Joseph Choe

Event Sourcing, Part 2: Email Uniqueness

Note: Be sure to check out my 11+ hour video tutorial on event sourcing!

Last month I discussed how to build a component that accepted user registrations. We learned about the basic building blocks of an Eventide component, including entities, messages, projections, and handlers.

But that component remained incomplete, as it didn’t take email uniqueness into account. We’ll be discussing all that and more today, with actual code examples.

Disclaimer

This essay is a tool for learning. It is always a bad idea to copy and paste code you found on the Internet without considering the implications each line of code would have on your own systems. You are the custodian of your codebase after all, which is why I continue to hammer that point home essay after essay.

Email Uniqueness

Previously, the registration component processed Register commands and wrote Registered events to the message store. You can see the tuples from a sample message store below.

-[ RECORD 1 ]---+----------------------------------------------------------------------------------------------------------------------------------------------------------------
global_position | 1
position        | 0
stream_name     | registration:command-abc
type            | Register
data            | {"time": "2000-01-01T00:00:00.001Z", "userId": "123", "emailAddress": "john@example.com", "registrationId": "abc"}
-[ RECORD 2 ]---+----------------------------------------------------------------------------------------------------------------------------------------------------------------
global_position | 2
position        | 0
stream_name     | registration-abc
type            | Registered
data            | {"time": "2000-01-01T00:00:00.001Z", "userId": "123", "emailAddress": "john@example.com", "processedTime": "2021-02-15T11:02:18.314Z", "registrationId": "abc"}

The registration-abc stream holds all of the events for the entity Registration of ID abc. But there’s no way to know whether an email address was already reserved unless we have an entity tied to the email address that we can fetch.

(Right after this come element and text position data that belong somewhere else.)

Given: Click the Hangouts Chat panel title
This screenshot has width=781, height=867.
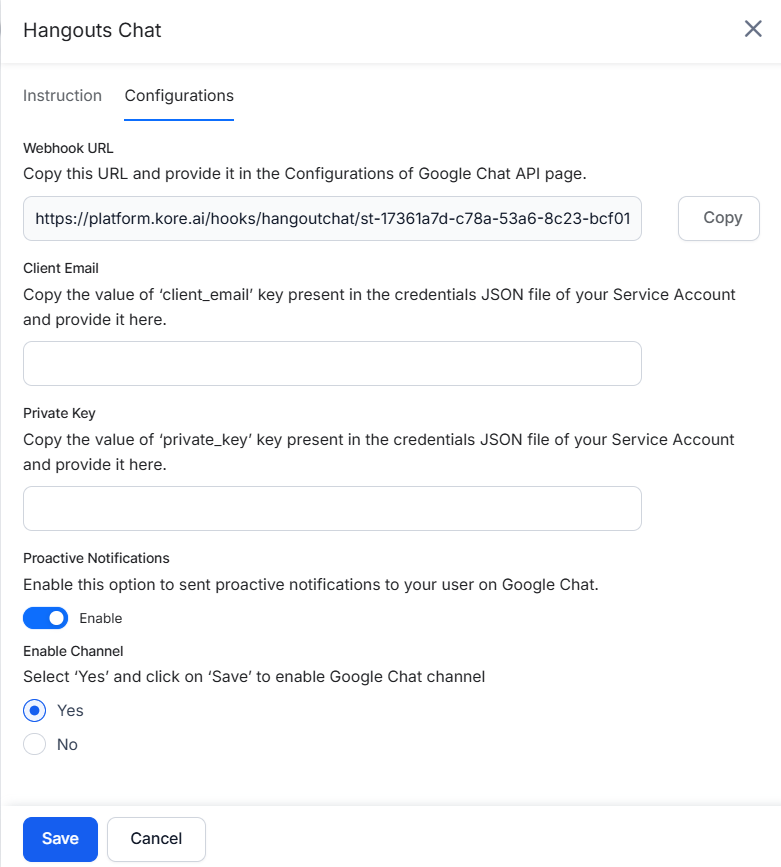Looking at the screenshot, I should click(x=92, y=30).
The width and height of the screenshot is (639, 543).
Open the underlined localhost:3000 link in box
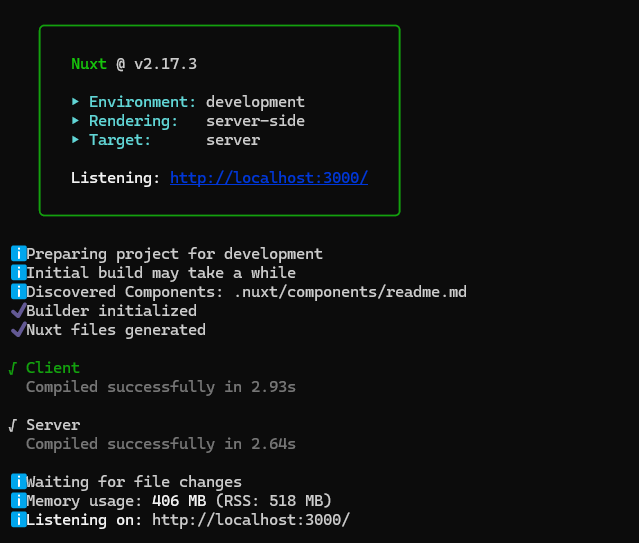tap(269, 178)
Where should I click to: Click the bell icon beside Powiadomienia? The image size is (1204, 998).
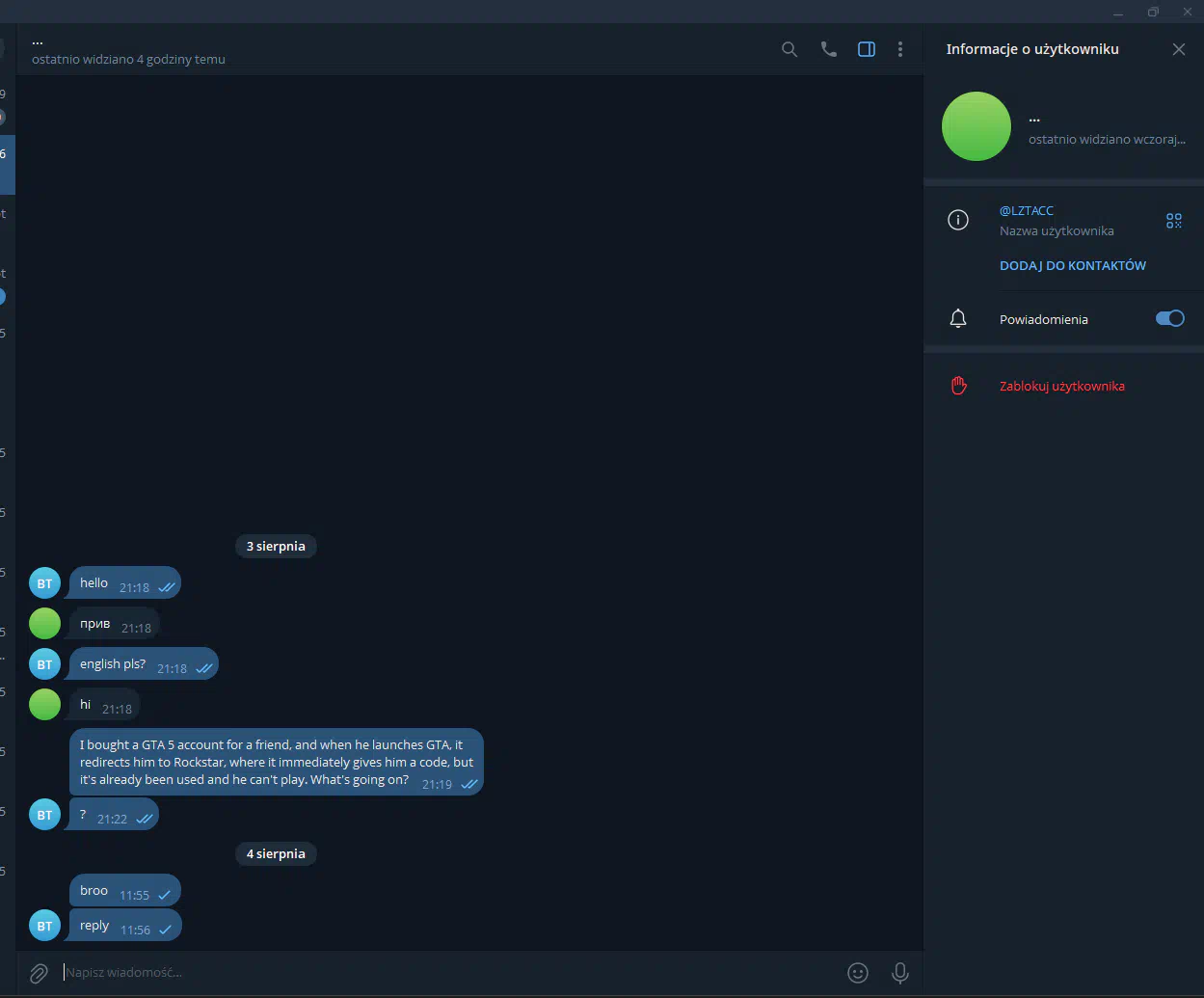pyautogui.click(x=958, y=318)
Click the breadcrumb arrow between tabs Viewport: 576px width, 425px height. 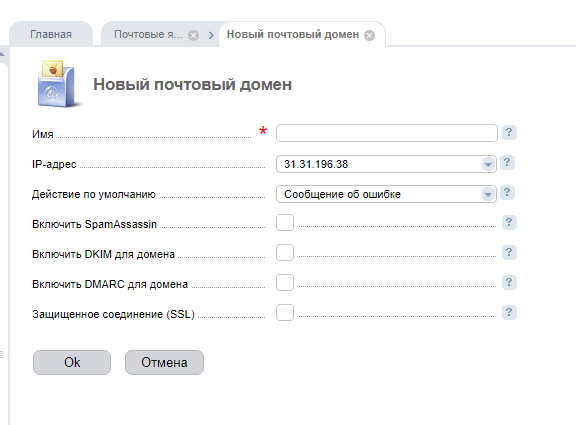[x=211, y=35]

This means we need a separate entity and therefore a separate component that keeps track of email uniqueness.

The User Email Address Entity

Like before, a good place to start developing a component is with the entity.

class UserEmailAddress
  include Schema::DataStructure

  attribute :encoded_email_address, String
  attribute :email_address, String
  attribute :user_id, String
  attribute :claimed_time, Time
  attribute :sequence, Integer

  def claimed?
    !claimed_time.nil?
  end

  def processed?(message_sequence)
    return false if sequence.nil?

    sequence >= message_sequence
  end
end

The encoded_email_address attribute here is much like the ID attribute in the previous component’s entity. We use it as the stream’s ID so that it is coupled to the email address and not some arbitrary UUID. The reason we use an encoded email address is because email addresses are case insensitive. For example, the email addresses john@example.com and JOHN@example.com are equivalent, so we need to make sure that we normalize the casing of any email addresses inputted into our system.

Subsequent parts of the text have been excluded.